● What you need to do
Among the lines of the listing below, retype exactly those from the one containing "This screenshot has height=745, width=1568." through the one containing "You are a GUI", both included. Do not include pictures.

● Records provided
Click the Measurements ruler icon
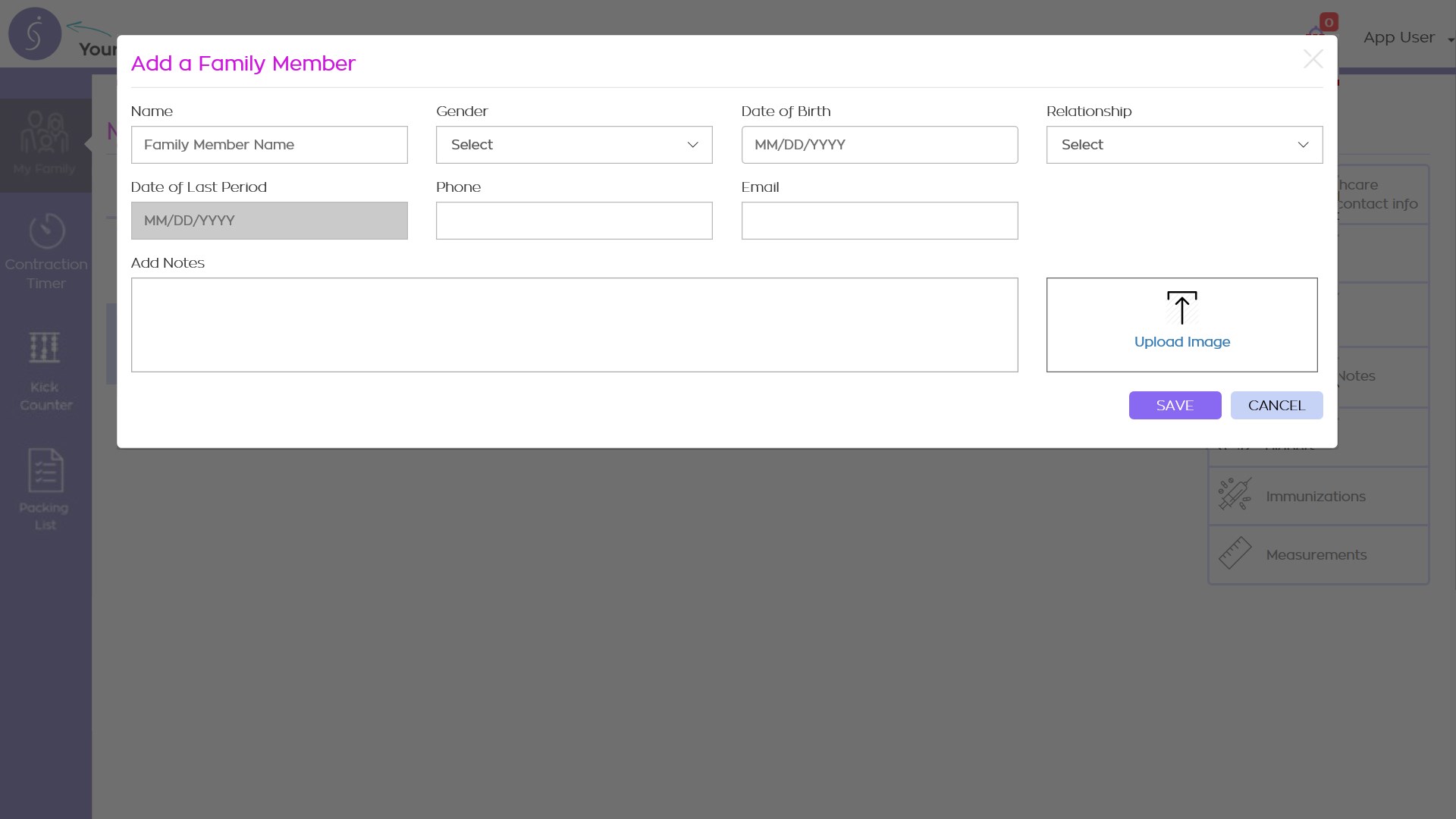Viewport: 1456px width, 819px height. coord(1235,554)
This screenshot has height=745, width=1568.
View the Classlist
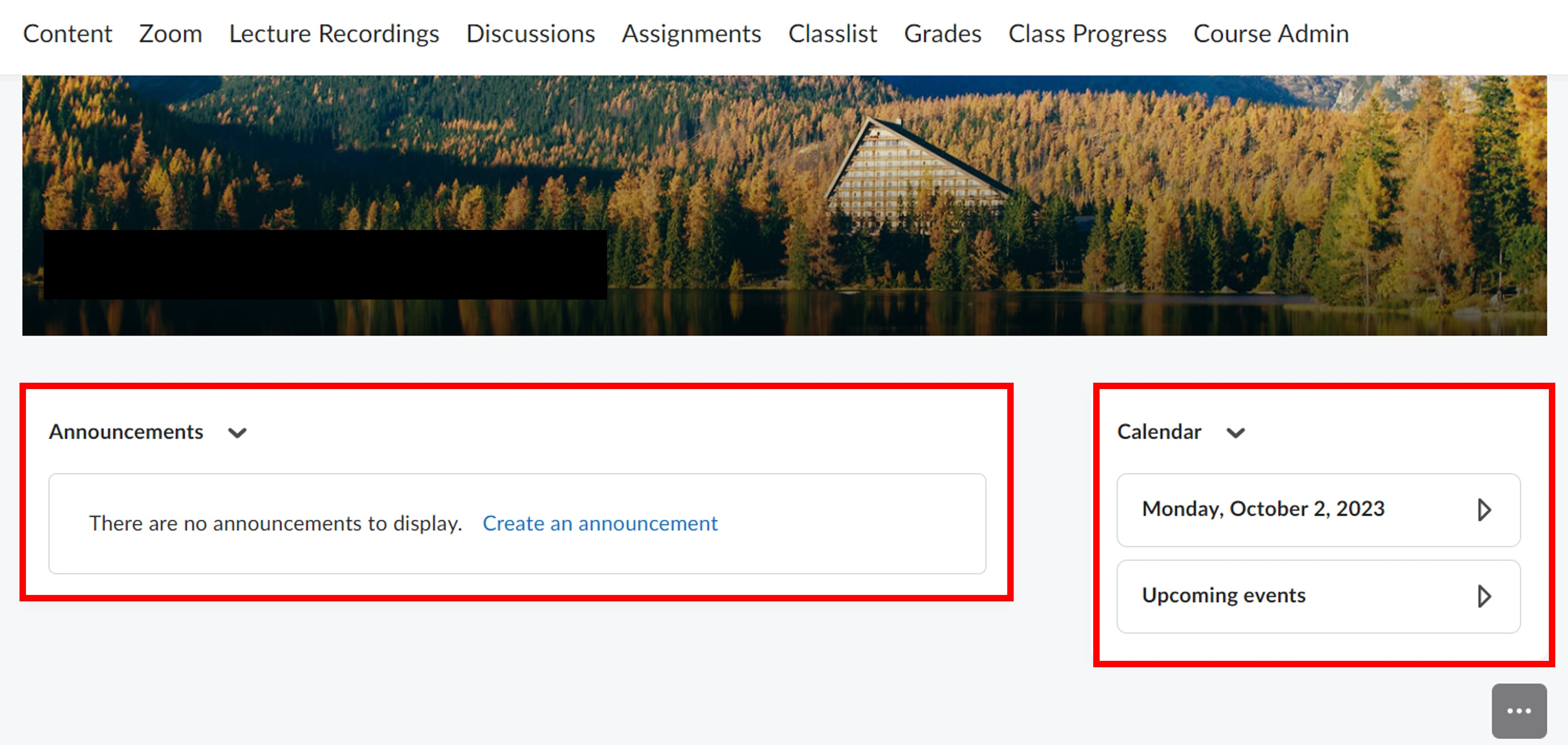click(x=832, y=34)
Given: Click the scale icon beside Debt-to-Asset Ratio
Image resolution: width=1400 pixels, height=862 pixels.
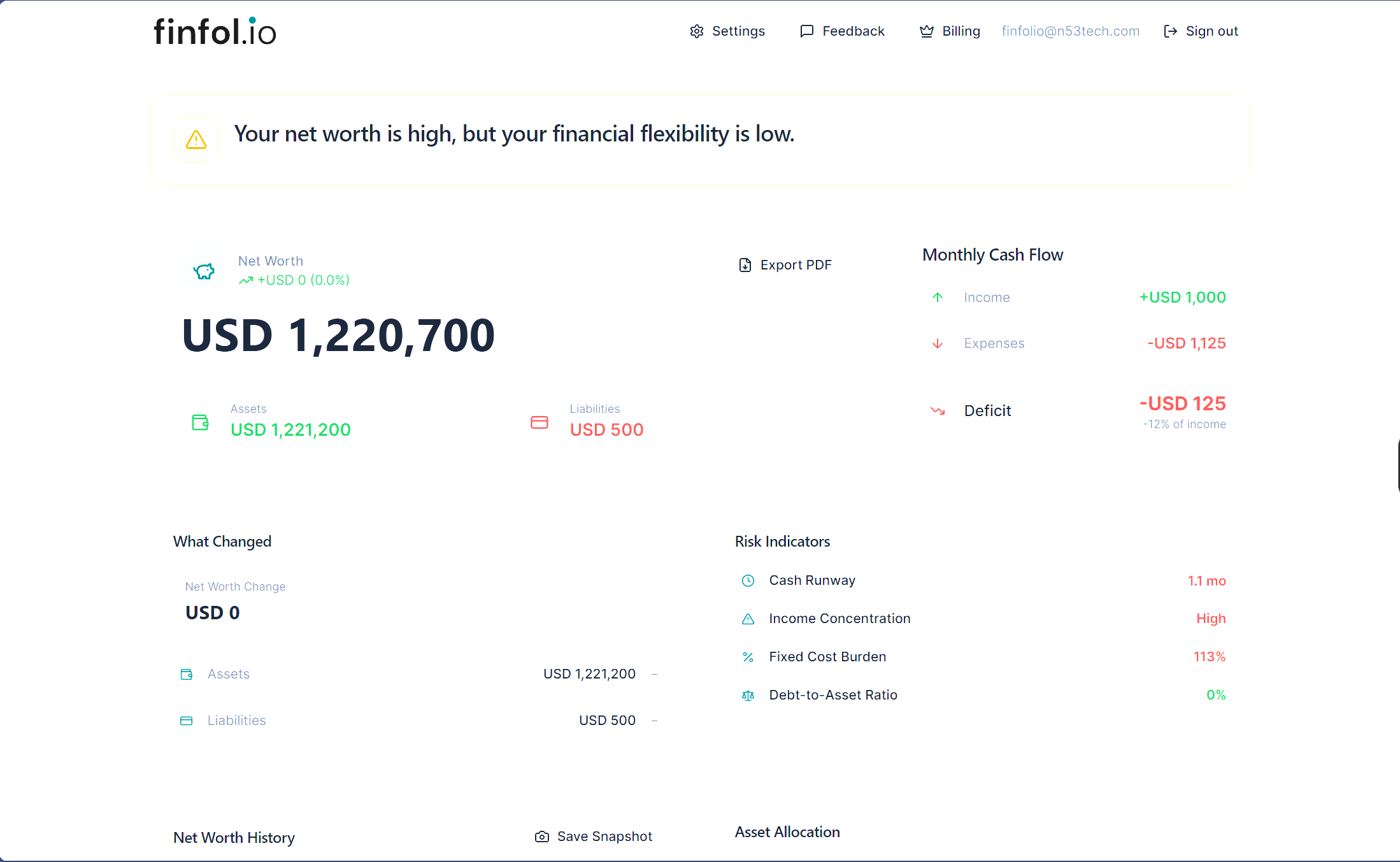Looking at the screenshot, I should coord(747,695).
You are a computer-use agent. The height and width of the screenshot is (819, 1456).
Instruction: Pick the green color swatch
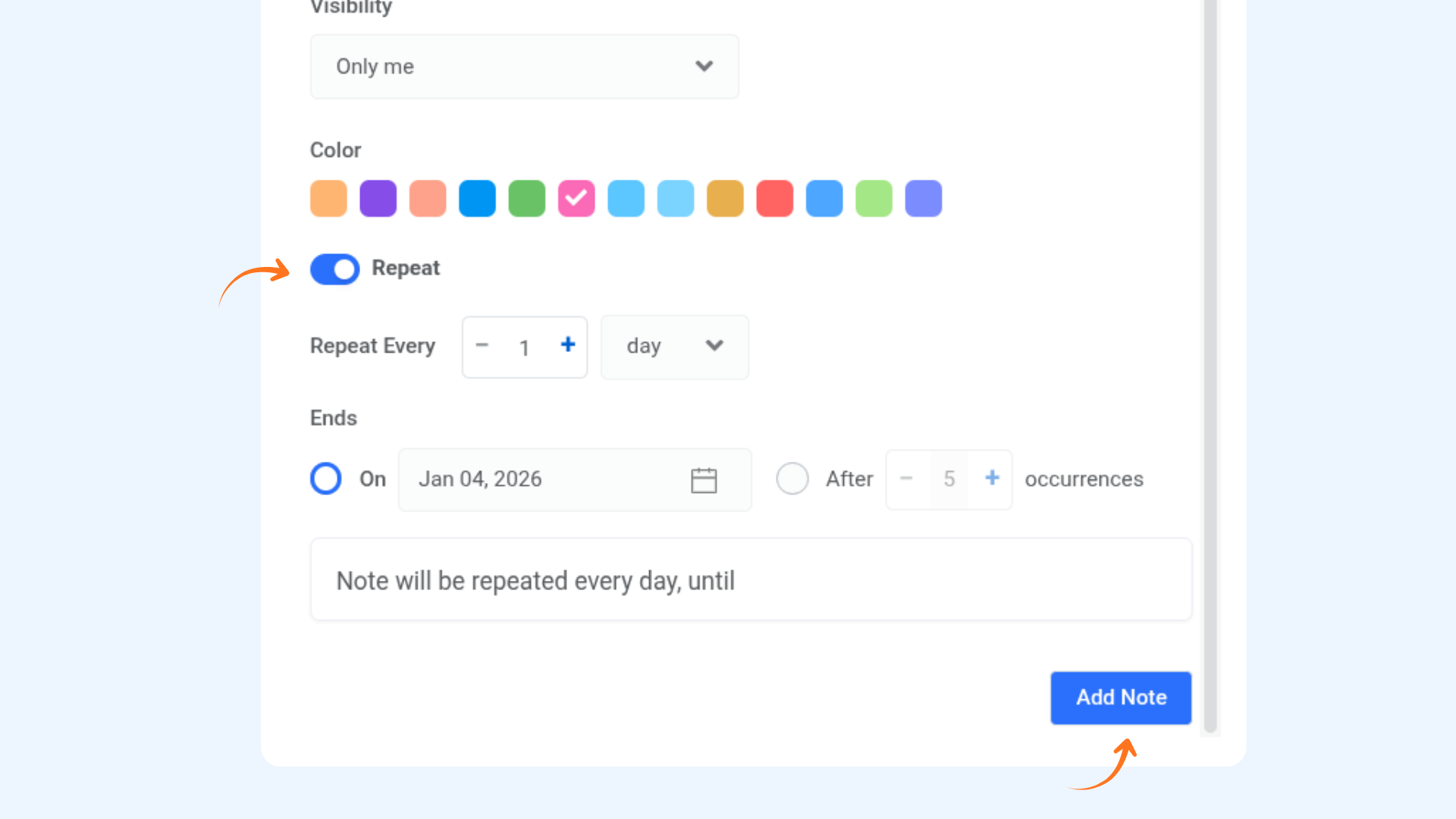tap(527, 199)
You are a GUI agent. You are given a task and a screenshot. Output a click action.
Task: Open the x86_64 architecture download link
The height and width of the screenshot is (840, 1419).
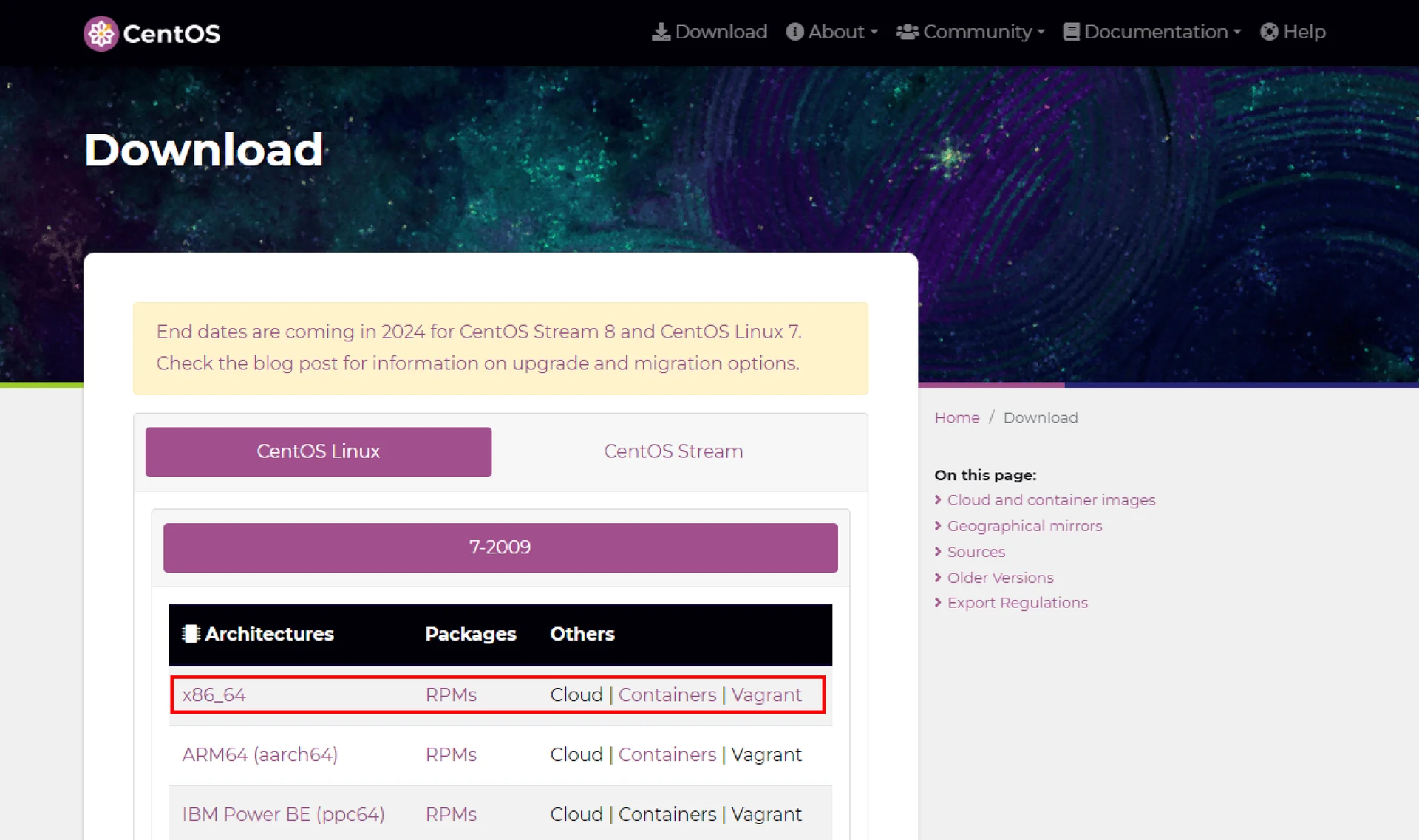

● Solved problem
This screenshot has height=745, width=1568.
View the Classlist
click(x=832, y=34)
Given: Click the scale icon beside Debt-to-Asset Ratio
Image resolution: width=1400 pixels, height=862 pixels.
Looking at the screenshot, I should coord(747,695).
You are a computer-use agent. The height and width of the screenshot is (819, 1456).
Instruction: Pick the green color swatch
tap(527, 199)
You are a GUI agent. You are given a task and a screenshot. Output a click action.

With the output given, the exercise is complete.